- [What the task requires] Please copy out the records that follow exactly as they stand.

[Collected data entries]
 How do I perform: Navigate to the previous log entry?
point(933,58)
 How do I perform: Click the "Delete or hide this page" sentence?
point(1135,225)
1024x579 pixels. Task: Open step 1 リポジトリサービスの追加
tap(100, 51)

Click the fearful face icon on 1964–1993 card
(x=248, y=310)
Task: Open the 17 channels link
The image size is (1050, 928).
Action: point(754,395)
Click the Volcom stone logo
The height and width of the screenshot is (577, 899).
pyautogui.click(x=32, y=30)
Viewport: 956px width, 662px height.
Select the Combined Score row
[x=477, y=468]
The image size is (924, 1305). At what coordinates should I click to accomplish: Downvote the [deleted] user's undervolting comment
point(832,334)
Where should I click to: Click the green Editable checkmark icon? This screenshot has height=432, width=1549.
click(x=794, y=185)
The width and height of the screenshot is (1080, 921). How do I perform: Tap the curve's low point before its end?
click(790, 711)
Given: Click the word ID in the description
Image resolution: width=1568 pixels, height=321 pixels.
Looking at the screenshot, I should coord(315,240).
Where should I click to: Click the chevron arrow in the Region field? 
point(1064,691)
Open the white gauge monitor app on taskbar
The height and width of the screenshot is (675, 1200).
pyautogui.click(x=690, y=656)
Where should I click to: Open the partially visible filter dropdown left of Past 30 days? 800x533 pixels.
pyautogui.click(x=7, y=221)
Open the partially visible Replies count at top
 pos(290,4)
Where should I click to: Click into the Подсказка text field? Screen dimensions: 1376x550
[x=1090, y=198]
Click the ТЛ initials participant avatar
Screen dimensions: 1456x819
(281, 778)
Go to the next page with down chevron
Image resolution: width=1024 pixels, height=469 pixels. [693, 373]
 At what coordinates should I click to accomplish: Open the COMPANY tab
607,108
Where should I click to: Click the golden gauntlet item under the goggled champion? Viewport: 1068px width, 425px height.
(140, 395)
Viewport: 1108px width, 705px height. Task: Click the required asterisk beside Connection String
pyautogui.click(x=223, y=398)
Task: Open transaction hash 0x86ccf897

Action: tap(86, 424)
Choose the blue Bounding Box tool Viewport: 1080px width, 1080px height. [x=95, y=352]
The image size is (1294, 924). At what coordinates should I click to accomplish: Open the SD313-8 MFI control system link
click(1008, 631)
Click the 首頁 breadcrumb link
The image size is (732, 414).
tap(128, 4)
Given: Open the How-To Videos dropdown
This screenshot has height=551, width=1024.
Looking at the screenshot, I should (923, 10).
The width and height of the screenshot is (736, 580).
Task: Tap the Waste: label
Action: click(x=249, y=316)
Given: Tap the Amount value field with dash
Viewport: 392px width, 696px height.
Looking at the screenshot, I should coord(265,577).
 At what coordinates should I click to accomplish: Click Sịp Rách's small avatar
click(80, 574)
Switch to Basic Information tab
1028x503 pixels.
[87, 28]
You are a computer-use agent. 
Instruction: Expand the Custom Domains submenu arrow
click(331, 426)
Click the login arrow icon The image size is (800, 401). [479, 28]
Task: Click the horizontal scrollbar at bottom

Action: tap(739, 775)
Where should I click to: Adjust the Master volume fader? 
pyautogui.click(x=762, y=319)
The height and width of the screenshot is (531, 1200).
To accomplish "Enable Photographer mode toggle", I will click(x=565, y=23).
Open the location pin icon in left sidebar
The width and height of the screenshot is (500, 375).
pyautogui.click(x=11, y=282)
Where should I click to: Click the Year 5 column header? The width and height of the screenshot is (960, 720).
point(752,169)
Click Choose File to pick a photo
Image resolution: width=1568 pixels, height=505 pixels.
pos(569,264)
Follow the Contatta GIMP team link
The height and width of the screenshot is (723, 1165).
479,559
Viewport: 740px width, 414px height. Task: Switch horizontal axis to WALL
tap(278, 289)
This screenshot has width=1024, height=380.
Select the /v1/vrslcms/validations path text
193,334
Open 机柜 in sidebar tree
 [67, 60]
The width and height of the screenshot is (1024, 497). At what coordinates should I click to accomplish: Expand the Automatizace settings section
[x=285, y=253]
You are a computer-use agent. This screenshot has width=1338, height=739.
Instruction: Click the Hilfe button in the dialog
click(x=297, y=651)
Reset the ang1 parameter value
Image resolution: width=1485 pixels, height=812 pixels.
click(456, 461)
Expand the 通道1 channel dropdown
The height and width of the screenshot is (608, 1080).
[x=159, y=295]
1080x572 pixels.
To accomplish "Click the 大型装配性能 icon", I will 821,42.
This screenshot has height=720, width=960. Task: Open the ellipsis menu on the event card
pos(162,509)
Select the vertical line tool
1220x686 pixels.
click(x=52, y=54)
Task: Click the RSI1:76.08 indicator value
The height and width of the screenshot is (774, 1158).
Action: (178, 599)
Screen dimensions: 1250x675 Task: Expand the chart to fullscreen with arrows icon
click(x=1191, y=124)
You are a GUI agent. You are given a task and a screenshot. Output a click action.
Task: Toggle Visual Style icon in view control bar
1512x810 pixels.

- [Response for this exercise]
 How do I perform: Navigate to the previous log entry?
point(933,58)
 How do I perform: Click the "Delete or hide this page" sentence?
point(1135,225)
1024x579 pixels. Task: Open step 1 リポジトリサービスの追加
tap(100, 51)

Click the fearful face icon on 1964–1993 card
(x=248, y=310)
Task: Open the 17 channels link
The image size is (1050, 928).
Action: point(754,395)
Click the Volcom stone logo
The height and width of the screenshot is (577, 899).
pyautogui.click(x=32, y=30)
Viewport: 956px width, 662px height.
Select the Combined Score row
[x=477, y=468]
The image size is (924, 1305). At what coordinates should I click to accomplish: Downvote the [deleted] user's undervolting comment
point(832,334)
Where should I click to: Click the green Editable checkmark icon? This screenshot has height=432, width=1549.
click(x=794, y=185)
The width and height of the screenshot is (1080, 921). How do I perform: Tap the curve's low point before its end?
click(790, 711)
Given: Click the word ID in the description
Image resolution: width=1568 pixels, height=321 pixels.
Looking at the screenshot, I should coord(315,240).
Where should I click to: Click the chevron arrow in the Region field? 
point(1064,691)
Open the white gauge monitor app on taskbar
The height and width of the screenshot is (675, 1200).
pyautogui.click(x=690, y=656)
Where should I click to: Open the partially visible filter dropdown left of Past 30 days? 800x533 pixels.
pyautogui.click(x=7, y=221)
Open the partially visible Replies count at top
 pos(290,4)
Where should I click to: Click into the Подсказка text field? Screen dimensions: 1376x550
[x=1090, y=198]
Click the ТЛ initials participant avatar
Screen dimensions: 1456x819
(281, 778)
Go to the next page with down chevron
Image resolution: width=1024 pixels, height=469 pixels. [693, 373]
 At what coordinates should I click to accomplish: Open the COMPANY tab
607,108
Where should I click to: Click the golden gauntlet item under the goggled champion? Viewport: 1068px width, 425px height.
(140, 395)
Viewport: 1108px width, 705px height. Task: Click the required asterisk beside Connection String
pyautogui.click(x=223, y=398)
Task: Open transaction hash 0x86ccf897

Action: tap(86, 424)
Choose the blue Bounding Box tool Viewport: 1080px width, 1080px height. [x=95, y=352]
The image size is (1294, 924). At what coordinates should I click to accomplish: Open the SD313-8 MFI control system link
click(1008, 631)
Click the 首頁 breadcrumb link
The image size is (732, 414).
tap(128, 4)
Given: Open the How-To Videos dropdown
This screenshot has height=551, width=1024.
Looking at the screenshot, I should (923, 10).
The width and height of the screenshot is (736, 580).
Task: Tap the Waste: label
Action: click(x=249, y=316)
Given: Tap the Amount value field with dash
Viewport: 392px width, 696px height.
Looking at the screenshot, I should coord(265,577).
 At what coordinates should I click to accomplish: Click Sịp Rách's small avatar
click(80, 574)
Switch to Basic Information tab
1028x503 pixels.
[87, 28]
You are a computer-use agent. 
Instruction: Expand the Custom Domains submenu arrow
click(331, 426)
Click the login arrow icon The image size is (800, 401). [479, 28]
Task: Click the horizontal scrollbar at bottom

Action: tap(739, 775)
Where should I click to: Adjust the Master volume fader? 
pyautogui.click(x=762, y=319)
The height and width of the screenshot is (531, 1200).
To accomplish "Enable Photographer mode toggle", I will click(x=565, y=23).
Open the location pin icon in left sidebar
The width and height of the screenshot is (500, 375).
pyautogui.click(x=11, y=282)
Where should I click to: Click the Year 5 column header? The width and height of the screenshot is (960, 720).
point(752,169)
Click Choose File to pick a photo
Image resolution: width=1568 pixels, height=505 pixels.
pos(569,264)
Follow the Contatta GIMP team link
The height and width of the screenshot is (723, 1165).
479,559
Viewport: 740px width, 414px height. Task: Switch horizontal axis to WALL
tap(278, 289)
This screenshot has width=1024, height=380.
Select the /v1/vrslcms/validations path text
193,334
Open 机柜 in sidebar tree
 [67, 60]
The width and height of the screenshot is (1024, 497). At what coordinates should I click to accomplish: Expand the Automatizace settings section
[x=285, y=253]
You are a computer-use agent. This screenshot has width=1338, height=739.
Instruction: Click the Hilfe button in the dialog
click(x=297, y=651)
Reset the ang1 parameter value
Image resolution: width=1485 pixels, height=812 pixels.
click(456, 461)
Expand the 通道1 channel dropdown
The height and width of the screenshot is (608, 1080).
[x=159, y=295]
1080x572 pixels.
To accomplish "Click the 大型装配性能 icon", I will 821,42.
This screenshot has height=720, width=960. Task: Open the ellipsis menu on the event card
pos(162,509)
Select the vertical line tool
1220x686 pixels.
click(x=52, y=54)
Task: Click the RSI1:76.08 indicator value
The height and width of the screenshot is (774, 1158).
Action: (178, 599)
Screen dimensions: 1250x675 Task: Expand the chart to fullscreen with arrows icon
click(x=1191, y=124)
You are a GUI agent. You are given a task and a screenshot. Output a click action.
Task: Toggle Visual Style icon in view control bar
1512x810 pixels.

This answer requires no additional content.